Segundo informações divulgadas pelo portal ge, o Botafogo terá prazo de 90 dias para efetuar o pagamento. Caso contrário, poderá sofrer punições ainda mais severas, incluindo a perda de seis pontos no Campeonato Brasileiro.
A situação preocupa dirigentes e torcedores, principalmente porque o Código Disciplinar da Fifa prevê penalidades adicionais em casos de descumprimento persistente, infrações repetidas ou violações consideradas graves.
Entre as sanções previstas estão novas proibições para registrar jogadores, dedução de pontos e até rebaixamento para divisões inferiores em situações extremas.
O problema financeiro acontece em meio ao modelo de gestão liderado pelo empresário norte-americano John Textor, responsável pela SAF do Botafogo. Apesar das recentes conquistas esportivas e investimentos no elenco, a situação financeira envolvendo contratações internacionais vem gerando preocupação nos bastidores do clube.

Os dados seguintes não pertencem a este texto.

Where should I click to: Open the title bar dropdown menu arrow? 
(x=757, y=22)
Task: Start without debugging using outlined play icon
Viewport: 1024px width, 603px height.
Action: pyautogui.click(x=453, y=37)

Não é a primeira vez que o Botafogo sofre punição relacionada à negociação de Thiago Almada. Em 30 de dezembro do ano passado, a Fifa já havia aplicado um transfer ban pela mesma dívida com o Atlanta United.
Na ocasião, o clube efetuou o pagamento de 10 milhões de dólares referentes à primeira parcela do acordo, mas atrasou o restante do compromisso financeiro.
Além desse caso, o Botafogo também recebeu outra punição em 20 de abril por débitos relacionados à contratação do atacante Rwan Cruz junto ao Ludogorets. A dívida envolve cerca de 8 milhões de euros, equivalente a aproximadamente R$ 48,3 milhões.
Poucas semanas depois, em 7 de maio, o clube carioca voltou a sofrer nova sanção da Fifa por pendências financeiras envolvendo a contratação do jogador Santi Rodríguez junto ao New York City FC.
A sequência de transfer bans aumenta a pressão sobre a diretoria alvinegra para regularizar as pendências financeiras e evitar impactos esportivos mais graves durante a temporada.